2. It is urged on behalf of the applicant that the view taken by the lower Court is erroneous and reliance is placed on the decision in Mrs. E. H. Jolly v. St. John William Jolly 40 I.C. 706 : 21 C.W.N. 872 : 18 C.L.J. 706, where the husband ordinarily resided outside Calcutta but was temporarily in Calcutta on the date of the application, and it was held that the temporary residence was sufficient to give the Catcutta Court jurisdiction under Sub-section (8)of Section 488 of the Criminal Procedure Code.
3. The husband did not appear in the lower Court to contest the application. The applicant stated on oath that she was married to the opponent at Ambarakpur in the United Provinces about two and a half years ago. Then they went to Surat and lived there for six or seven months and on account of ill-treatment she came to her father in Bombay from Surat. The respondent then came a day later and stayed with her father for about eight days and told her father that he would try and find employment but left afterwards, and after she learnt that he was at Karachi, she sent him a notice through a Pleader to provide for her maintenance and subsequently filed. the present application. The question, therefore, in this case is whether the opponent last resided with his wife in Bombay.

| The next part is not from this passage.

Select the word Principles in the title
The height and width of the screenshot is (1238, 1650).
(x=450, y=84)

4. According to Stroud's Judicial Dictionary 'residence' has a variety of meanings according to the Statute in which it is used: per Erle, C.J. in Naef v. Mutter (1862) 31 L.J.C.P. 357 : 12 C.B. 816 : 9 Jur. 384 : 10 W.R. 758. It is an 'ambiguous word' and may receive a different meaning according to the position in which it is found: per Cotton, L.J. in Breull, Exparte; In Re: Bowie (1880) 16 Ch. 484 : 50 L.J.Ch. 384 : 43 L.T. 580 : 29 W.R. 299. In Fernandez v. Wray 25 B. 176 : 3 Bom.L.R. 291 it was held that temporary residence gives the Court jurisdiction under Clause 12 of the Letters Patent, and that for the purpose of jurisdiction a man may be said prima facie to dwell where he is staying at any particular time, but it is open to him to show that he is not dwelling there, but at some other place. I a person has no permanent residence, he may be said to dwell where he may be found.

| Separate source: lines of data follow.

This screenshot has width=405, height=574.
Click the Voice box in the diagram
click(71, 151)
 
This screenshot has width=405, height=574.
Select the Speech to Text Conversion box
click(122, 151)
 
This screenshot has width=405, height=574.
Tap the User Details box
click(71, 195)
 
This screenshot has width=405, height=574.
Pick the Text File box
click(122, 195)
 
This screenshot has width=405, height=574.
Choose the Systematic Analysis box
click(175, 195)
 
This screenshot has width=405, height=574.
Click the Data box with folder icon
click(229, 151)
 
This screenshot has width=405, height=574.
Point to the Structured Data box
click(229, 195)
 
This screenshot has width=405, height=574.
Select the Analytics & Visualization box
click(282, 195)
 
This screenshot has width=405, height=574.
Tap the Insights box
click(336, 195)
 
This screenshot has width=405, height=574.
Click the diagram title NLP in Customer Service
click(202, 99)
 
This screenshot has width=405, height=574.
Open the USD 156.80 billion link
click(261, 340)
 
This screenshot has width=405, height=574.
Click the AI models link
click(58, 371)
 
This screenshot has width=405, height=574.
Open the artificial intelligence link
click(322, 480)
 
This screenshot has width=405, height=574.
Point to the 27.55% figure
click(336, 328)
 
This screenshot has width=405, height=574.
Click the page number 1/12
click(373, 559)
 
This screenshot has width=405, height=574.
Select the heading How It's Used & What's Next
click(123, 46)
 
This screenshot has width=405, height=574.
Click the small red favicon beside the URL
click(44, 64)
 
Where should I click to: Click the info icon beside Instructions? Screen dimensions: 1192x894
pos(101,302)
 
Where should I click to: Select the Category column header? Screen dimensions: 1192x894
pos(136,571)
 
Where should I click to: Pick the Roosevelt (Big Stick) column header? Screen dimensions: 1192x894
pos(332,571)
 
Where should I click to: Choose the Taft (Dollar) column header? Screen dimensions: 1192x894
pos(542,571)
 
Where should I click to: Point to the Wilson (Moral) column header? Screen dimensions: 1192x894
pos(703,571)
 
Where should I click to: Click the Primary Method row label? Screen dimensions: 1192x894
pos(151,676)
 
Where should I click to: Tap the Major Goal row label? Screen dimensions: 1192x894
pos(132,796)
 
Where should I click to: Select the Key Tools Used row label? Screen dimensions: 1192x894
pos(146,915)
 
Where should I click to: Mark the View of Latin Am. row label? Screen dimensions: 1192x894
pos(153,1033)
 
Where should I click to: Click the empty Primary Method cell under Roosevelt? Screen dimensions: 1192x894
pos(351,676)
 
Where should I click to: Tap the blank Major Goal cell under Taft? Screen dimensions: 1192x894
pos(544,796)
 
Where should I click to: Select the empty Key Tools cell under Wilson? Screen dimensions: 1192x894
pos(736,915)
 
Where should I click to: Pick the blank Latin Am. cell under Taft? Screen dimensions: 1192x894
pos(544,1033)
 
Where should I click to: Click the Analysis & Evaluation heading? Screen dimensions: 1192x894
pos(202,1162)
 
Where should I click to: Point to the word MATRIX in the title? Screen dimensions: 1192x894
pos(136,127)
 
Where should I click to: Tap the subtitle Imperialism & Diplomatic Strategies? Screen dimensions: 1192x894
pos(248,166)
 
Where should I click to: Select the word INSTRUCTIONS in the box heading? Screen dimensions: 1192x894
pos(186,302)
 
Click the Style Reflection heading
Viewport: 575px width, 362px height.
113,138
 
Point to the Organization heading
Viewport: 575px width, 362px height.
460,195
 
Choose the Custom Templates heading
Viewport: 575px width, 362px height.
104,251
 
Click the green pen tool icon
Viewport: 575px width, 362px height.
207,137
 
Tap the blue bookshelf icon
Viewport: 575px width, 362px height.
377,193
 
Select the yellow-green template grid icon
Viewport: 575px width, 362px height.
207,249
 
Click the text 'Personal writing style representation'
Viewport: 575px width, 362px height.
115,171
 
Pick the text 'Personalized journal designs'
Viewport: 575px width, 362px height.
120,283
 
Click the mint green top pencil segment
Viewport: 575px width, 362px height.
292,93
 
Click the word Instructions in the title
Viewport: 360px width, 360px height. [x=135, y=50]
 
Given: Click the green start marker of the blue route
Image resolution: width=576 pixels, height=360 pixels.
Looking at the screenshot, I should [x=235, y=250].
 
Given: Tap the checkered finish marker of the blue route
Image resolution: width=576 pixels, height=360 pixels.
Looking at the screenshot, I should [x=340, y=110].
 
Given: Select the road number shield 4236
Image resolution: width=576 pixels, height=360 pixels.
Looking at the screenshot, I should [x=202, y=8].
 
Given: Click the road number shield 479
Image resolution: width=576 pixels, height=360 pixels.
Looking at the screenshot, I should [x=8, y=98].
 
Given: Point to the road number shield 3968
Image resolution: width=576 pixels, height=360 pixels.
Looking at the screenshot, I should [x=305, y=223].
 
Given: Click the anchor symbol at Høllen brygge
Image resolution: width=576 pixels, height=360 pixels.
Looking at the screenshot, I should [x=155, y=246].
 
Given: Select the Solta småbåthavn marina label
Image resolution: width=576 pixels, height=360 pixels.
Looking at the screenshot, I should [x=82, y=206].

5. In Arthur Flowers v. Minnie Flowers 5 I.C. 871 : 32 A. 203 : 7 A.L.J. 193 it was held that a mere temporary sojourn in a place, there being no intention of remaining there, would not amount to residence in that place within the meaning of Section 3 of the Indian Divorce Act, 1869, so as to give jurisdiction under the Act to the Court within the local limits of whose jurisdiction such place is situated. In that case the husband and wife resided in Hyderabad and paid a flying visit to Meerut for a temporary purpose and not with any intention of remaining there, and it was held that the mere casual residence in a place for a temporary purpose with no intention of remaining is not dwelling, and that where a party has a fixed residence outside the jurisdiction, an occasional visit within the jurisdiction will not suffice to confer jurisdiction by reason of residence within the meaning of Section 3 of the Indian Divorce Act.

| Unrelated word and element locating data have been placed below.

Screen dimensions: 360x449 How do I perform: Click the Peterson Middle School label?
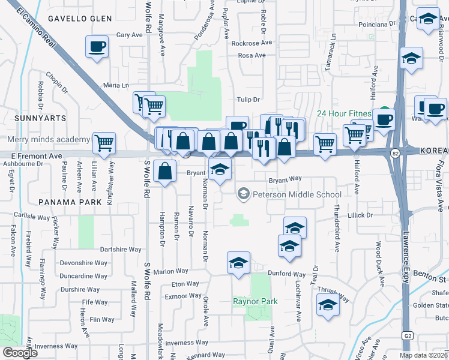tap(297, 194)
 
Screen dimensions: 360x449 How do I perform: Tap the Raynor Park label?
tap(255, 301)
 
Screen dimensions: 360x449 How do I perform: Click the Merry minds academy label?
tap(49, 140)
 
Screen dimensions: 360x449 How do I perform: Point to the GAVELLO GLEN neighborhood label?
tap(80, 19)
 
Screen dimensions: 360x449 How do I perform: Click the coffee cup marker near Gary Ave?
tap(97, 47)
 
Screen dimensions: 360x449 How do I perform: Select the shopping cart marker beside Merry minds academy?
tap(104, 143)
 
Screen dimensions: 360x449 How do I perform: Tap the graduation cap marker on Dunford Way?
tap(238, 263)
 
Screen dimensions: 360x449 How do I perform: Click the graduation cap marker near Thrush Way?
tap(328, 305)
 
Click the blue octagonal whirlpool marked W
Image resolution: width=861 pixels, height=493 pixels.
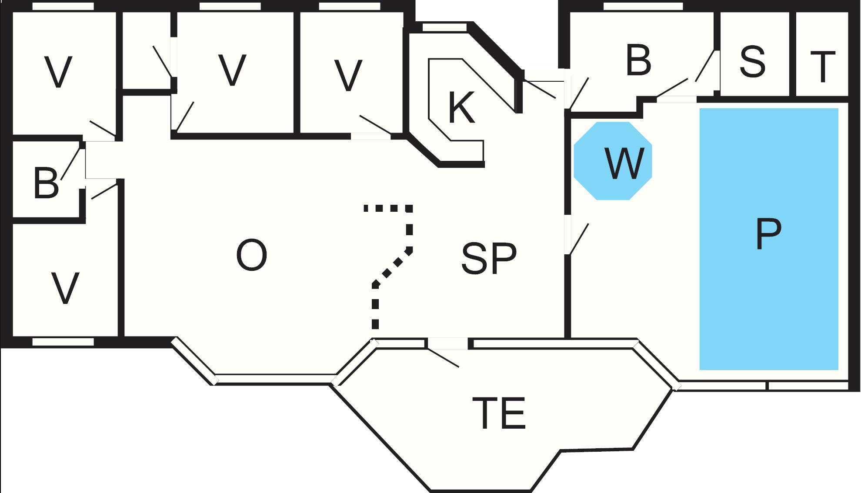(613, 161)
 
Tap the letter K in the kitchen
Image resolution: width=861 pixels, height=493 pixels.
(461, 108)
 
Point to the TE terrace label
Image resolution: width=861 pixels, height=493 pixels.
(499, 413)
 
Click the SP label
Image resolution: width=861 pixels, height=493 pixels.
(489, 259)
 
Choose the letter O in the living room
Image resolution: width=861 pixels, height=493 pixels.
(251, 255)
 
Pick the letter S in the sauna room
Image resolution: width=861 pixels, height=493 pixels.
(752, 62)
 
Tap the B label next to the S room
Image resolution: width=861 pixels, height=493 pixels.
(638, 60)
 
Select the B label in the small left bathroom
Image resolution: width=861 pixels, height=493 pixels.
(46, 183)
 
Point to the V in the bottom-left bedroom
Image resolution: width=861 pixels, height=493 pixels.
(65, 288)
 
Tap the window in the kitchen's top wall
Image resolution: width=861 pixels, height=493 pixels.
(444, 27)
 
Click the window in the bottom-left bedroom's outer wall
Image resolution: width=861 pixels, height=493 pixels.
(63, 342)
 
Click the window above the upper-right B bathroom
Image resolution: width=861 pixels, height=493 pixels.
(643, 6)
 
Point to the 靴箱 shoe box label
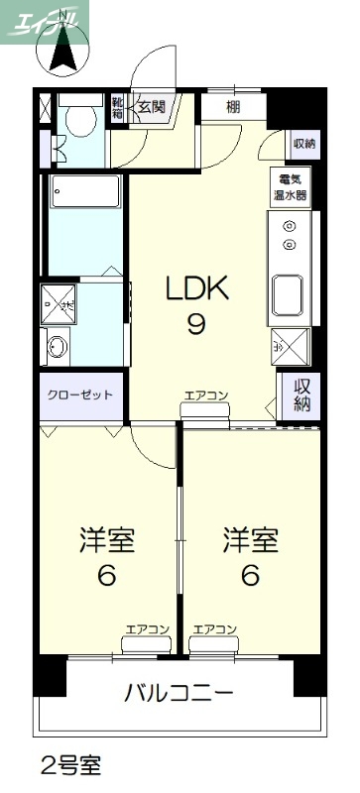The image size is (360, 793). (x=118, y=107)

6. In Bright v. Bright 4 I.C. 419 : 36 C. 964 the husband and wife, who had no permanent residence, were held to have last resided at a Calcutta hotel where they had stayed for about a fortnight. In Murphy v. Murphy 76 I.C. 633 : 45 B. 547 : 22 Bom.L.R. 1077 where the husband and wife had no permanent residence they having lived at several places since their marriage and last resided together in a note in Bombay, it was held that there was a sufficient residence within the meaning of the Indian Divorce Act to give the Court jurisdiction to entertain the petition.
7. It would follow from these decisions that where the husband and wife had a fixed place of abode or a permanent place of residence, a casual or temporary residence in any other place would not confer jurisdiction on the Court situate at that place. In the present case it appears that the husband and wife had no fixed place of abode and no permanent residence, and the husband came to Bombay and stayed with the complainant and her father for about eight days, and had the intention of remaining there as he told the complainant's father that he would try and find employment in Bombay but left after eight days. The husband did not appear before the Magistrate and has not given any evidence as to his usual place of residence. On the evidence before us we hold that the husband has no fixed place of abode or permanent residence.
8. I think, therefore, that there was sufficient 'residence together' of the husband and wife in Bombay so as to give jurisdiction to the Magistrate under Sub-section (8) of Section 488 of the Criminal Procedure Code.
9. In the case relied on by the learned Magistrate the husband had a fixed place of residence in Lahore, and it was held that a mere temporary sojourn to Lucknow with his wife did not confer on the Lucknow Court jurisdiction to entertain the application.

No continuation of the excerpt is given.